[SRILM User List] ngram-count's ARPA N-gram LM extensions beyond "\end\" marker

Mon Jun 24 10:41:29 PDT 2013

On 21-06-13 04:02, Andreas Stolcke wrote:
> On 6/19/2013 4:38 PM, Sander Maijers wrote:
>> On 19-06-13 01:44, Andreas Stolcke wrote:
>>>> 2. In this case, what kind of smoothing goes on under the hood of P'?
>>>> I have created my skip LM with the following parameters to
>>>> 'ngram-count':
>>>> -vocab %s -prune %s -skip -debug 1 -order 3 -text %s -sort -lm %s
>>>> -limit-vocab -tolower
>>>> does that also incorporate backoff and Good-Turing discounting like it
>>>> would without '-skip'?
>>> Yes, the underlying estimation algorithm (the M-step of the EM
>>> algorithm) is a standard backoff ngram estimation.
>>> The only thing that's nonstandard is that the ngram counts going into
>>> the estimation are fractional counts, as computed in the E-step.
>>> Therefore, the same limitations as triggered by the ngram-count
>>> -float-counts option apply.   Mainly, you can use only certain
>>> discounting methods, those that can deal with fractional counts.  In
>>> particular, the methods based on counts-of-counts are out, so no GT or
>>> KN discounting.  You should get an error message if you try to use them.
>>
>> I did not specify a discounting method in the command line I gave, and
>> if it can't be the default GT, then which discount method will be
>> applied to the counts prior to the E step?
>
> I had to review the code (written some 17 years ago) to remind myself
> how the smoothing is handled with skip-ngrams ...
>
> It looks like a short-cut is used:  the discounting parameters are
> estimated on the standard counts, and then applied to the fractional EM
> counts without recomputing them at each iteration.     This means you
> can use any method, but of course the results are probably suboptimal.
> It might be better to recompute discounts after each E-step, and you
> would do that by modifying the SkipNgram::estimateMstep() function and
> inserting calls to the discounts[]->estimate() function ahead of the
> Ngram::estimate() call.
>
> I also noticed there is a bug in ngram-count.cc that will keep things
> from working when you read counts from a file rather than computing them
> from text (i.e., if you're using ngram-count -read instead of
> ngram-count -text).   The problem is that, to estimate a skip-ngram of
> order N, you need counts of order N+1.  The attached patch will fix
> that, but you still need to make sure you extract the counts of order
> N+1 when you're doing that in a separate step.
>
> Below is a little script that you can stick in
> $SRILM/lm/test/tests/ngram-count-skip/run-test and then exercise
> building and testing a skip-bigram from trigram counts.  This actually
> doesn't produce lower perplexity than the regular bigram, but when I
> apply the same method to 4gram counts (which are not distributed with
> SRILM), the skip-trigram does have lower perplexity than the
> corresponding standard trigram.
>
> In any case, there are many possible variations on skip-ngrams and the
> SRILM implementation should be considered more as an exercise to inspire
> experimentation.
>
> Andreas

Thank you for your work!

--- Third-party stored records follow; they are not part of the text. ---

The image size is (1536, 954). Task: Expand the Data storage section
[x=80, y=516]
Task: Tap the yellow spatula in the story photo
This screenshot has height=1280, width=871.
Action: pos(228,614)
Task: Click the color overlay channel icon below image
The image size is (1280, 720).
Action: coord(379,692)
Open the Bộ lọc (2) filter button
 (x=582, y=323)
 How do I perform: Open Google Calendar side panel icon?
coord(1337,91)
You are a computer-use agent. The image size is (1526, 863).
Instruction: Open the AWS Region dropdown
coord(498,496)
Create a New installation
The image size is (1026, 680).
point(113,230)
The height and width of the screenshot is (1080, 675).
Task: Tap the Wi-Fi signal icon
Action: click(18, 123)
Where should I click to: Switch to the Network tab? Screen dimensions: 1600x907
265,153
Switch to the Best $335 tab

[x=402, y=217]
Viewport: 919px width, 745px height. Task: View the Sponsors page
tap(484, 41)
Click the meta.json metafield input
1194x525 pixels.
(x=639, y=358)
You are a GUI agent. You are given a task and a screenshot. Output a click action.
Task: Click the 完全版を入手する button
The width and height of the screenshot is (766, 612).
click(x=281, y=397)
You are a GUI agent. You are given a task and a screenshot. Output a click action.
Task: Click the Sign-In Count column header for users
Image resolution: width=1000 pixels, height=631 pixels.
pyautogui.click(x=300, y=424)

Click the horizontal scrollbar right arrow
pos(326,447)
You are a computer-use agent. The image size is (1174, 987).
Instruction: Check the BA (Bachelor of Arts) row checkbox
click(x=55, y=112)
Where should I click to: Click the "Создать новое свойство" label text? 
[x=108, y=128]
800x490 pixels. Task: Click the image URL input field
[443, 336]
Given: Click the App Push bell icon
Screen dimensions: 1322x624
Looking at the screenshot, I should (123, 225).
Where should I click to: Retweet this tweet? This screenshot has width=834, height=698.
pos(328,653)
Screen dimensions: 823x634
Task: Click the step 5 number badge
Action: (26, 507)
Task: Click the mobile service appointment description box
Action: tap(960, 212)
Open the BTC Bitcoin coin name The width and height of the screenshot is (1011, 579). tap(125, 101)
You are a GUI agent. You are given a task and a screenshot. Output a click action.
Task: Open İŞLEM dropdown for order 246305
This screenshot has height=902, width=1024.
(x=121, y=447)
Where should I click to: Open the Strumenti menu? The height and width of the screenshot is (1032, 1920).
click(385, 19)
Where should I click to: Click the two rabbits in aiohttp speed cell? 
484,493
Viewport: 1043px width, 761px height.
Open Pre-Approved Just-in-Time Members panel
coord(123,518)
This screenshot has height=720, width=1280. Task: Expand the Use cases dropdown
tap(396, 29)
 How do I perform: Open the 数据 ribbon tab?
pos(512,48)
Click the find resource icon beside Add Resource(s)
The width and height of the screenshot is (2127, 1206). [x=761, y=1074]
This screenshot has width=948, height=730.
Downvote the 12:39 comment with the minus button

The default discounting method was used with 
both my baseline and the skip LM.

I was also looking at the code, however I've run my experiments already 
and need to wrap up quickly. After my thesis I may have a look again at 
the SRILM code.

Based on the equations you described to me and the code, I do not see 
the fundamental difference with skip N-gram model and Jelinek-Mercer 
smoothing / deleted interpolation (Chen & Goodman, 1999, eqn. 4 p. 364). 
In the skip LM the skip probabilities substitute the lambda weights in 
the Jelinek-Mercer equation, and are estimated in the perhaps special 
way you explained. Is there something I miss?

> ------------------ ngram-count-skip/run-test
> -------------------------------
> #!/bin/sh
>
> dir=../ngram-count-gt
>
> if [ -f $dir/swbd.3grams.gz ]; then
>          gz=.gz
> else
>          gz=
> fi
>
> smooth="-wbdiscount -gt3min 1 -gt4min 1"
>
> order=2
> counts=$dir/swbd.3grams$gz
>
> # create LM from counts
> ngram-count -debug 1 \
>          -order $order \
>          -skip -skip-init 0.0 \
>          -em-iters 3 \
>          $smooth \
>          -read $counts \
>          -vocab $dir/eval2001.vocab \
>          -lm skiplm.${order}bo$gz
>
> ngram -debug 0 -order $order \
>          -skip -lm skiplm.${order}bo$gz \
>          -ppl $dir/eval97.text
>
> rm -f skiplm.${order}bo$gz
>
>
>